Un giorno Isabella gli si avvicinò per asciugargli il sudore dalla fronte, lui le afferrò un braccio con le poche forze che ancora aveva e le disse: “Non morirò mai contento se non mi prometti che dopo di me non avrai altre nozze”.

La giovane donna promise allora al marito che mai si sarebbe risposata e avrebbe avuto un altro uomo, e che gli sarebbe rimasta fedele per sempre, anche oltre la morte.

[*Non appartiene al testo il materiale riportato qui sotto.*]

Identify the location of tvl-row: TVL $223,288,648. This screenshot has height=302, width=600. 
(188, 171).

Detto questo, l’uomo ricevette l’estrema unzione e si spense serenamente. Dopo poco tempo, un triste destino privò la giovane donna anche del suo bambino.Isabella era nel fiore degli anni, bellissima e decisamente ricca. Avrebbe potuto mettere da parte quel doloroso passato e rifarsi una vita. Con molto coraggio, decise invece di tenere fede alla promessa fatta al marito.

E così, chiamò l’allora Arcivescovo di Manfredonia, Domenico Ginnasio, e concordò che, rinunciando a tutti i suoi beni, lì dov’era la sua elegante residenza, di fronte la cattedrale e proprio ai piedi del campanile (che all’epoca si trovava in via Arcivescovado), nascesse un convento dedicato alle Monache di Santa Chiara (le clarisse). Accanto, fece costruire una meravigliosa chiesa, che venne inaugurata il 21 novembre 1592.

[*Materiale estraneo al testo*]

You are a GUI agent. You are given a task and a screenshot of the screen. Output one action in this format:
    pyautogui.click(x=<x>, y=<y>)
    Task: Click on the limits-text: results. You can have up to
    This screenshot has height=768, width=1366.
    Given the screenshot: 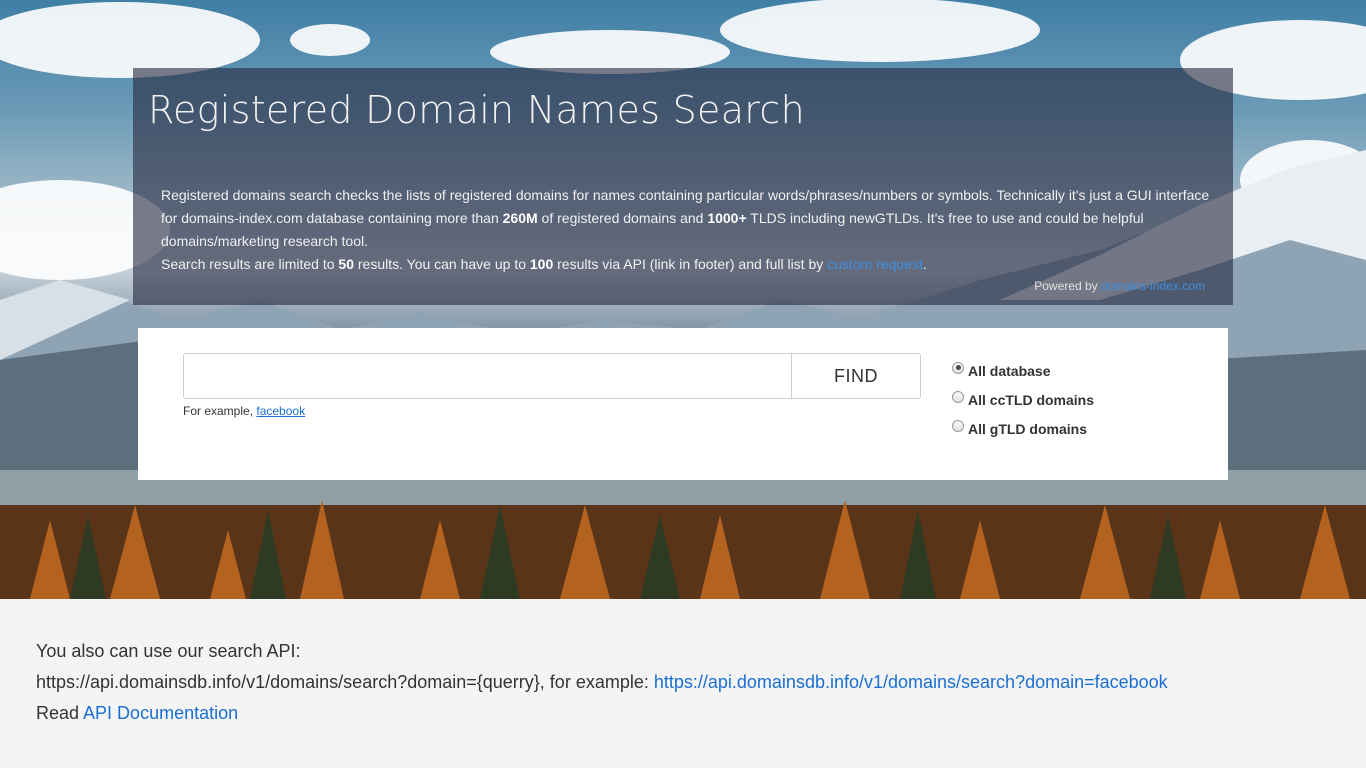 What is the action you would take?
    pyautogui.click(x=442, y=264)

Isabella, con due gentildonne, varcò la soglia del ‘suo’ convento dall’ingresso di via San Lorenzo, volse un’ultima volta lo sguardo verso la sua amata Manfredonia ricordando quando da bambina correva spensierata tra quelle vie, quindi si girò e non tornò mai più sui suoi passi. E in memoria del voto fatto all’amato marito, decise di mettere un muro, nel senso letterale del termine, tra sé ed il resto del mondo.

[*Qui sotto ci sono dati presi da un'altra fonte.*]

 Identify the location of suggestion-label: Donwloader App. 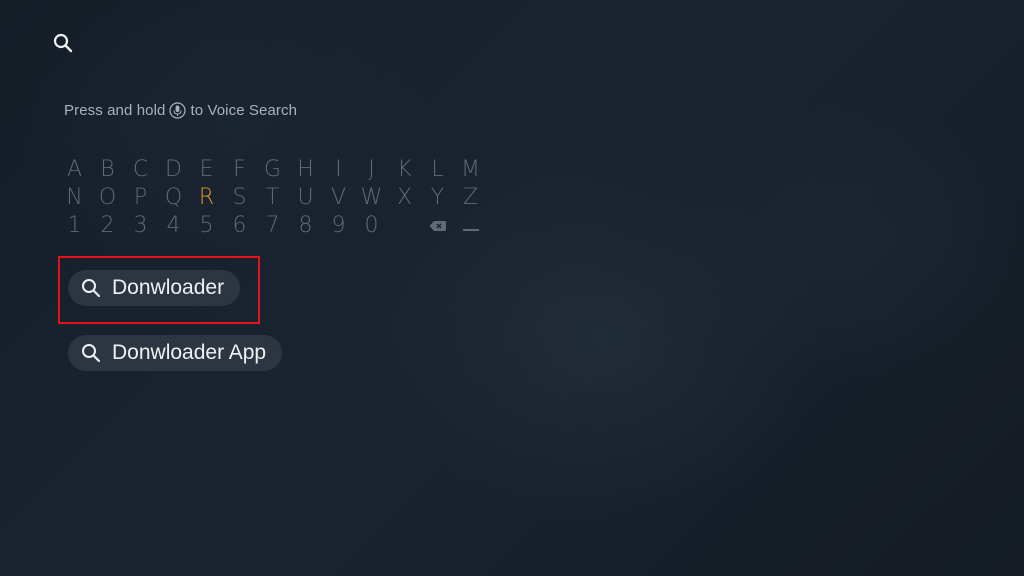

Fu così che quell’ingresso venne chiuso per sempre ed Isabella, che prese il nome di Suor Antonia, visse per il resto dei suoi giorni chiusa nel convento, in castità e preghiera. Da quel luogo (oggi divenuto un Seminario) non uscì nemmeno alla sua morte, sopraggiunta nel 1625: le sue spoglie furono infatti sepolte (e si trovano ancora) nel fossato della chiesa di Santa Chiara, dove un tempo sorgeva la sua casa e aveva vissuto i giorni più felici e spensierati della sua vita, con il suo unico grande amore ed il loro bambino. Insieme nella vita ed oltre la vita.

Oggi, dinanzi a questa porta murata che trasuda amore, c’è una fredda ed anonima centralina per l’elettricità.

Sarebbe bello spostare la centralina ed apporre una targa che possa raccontare questo affascinante pezzo della nostra meravigliosa storia.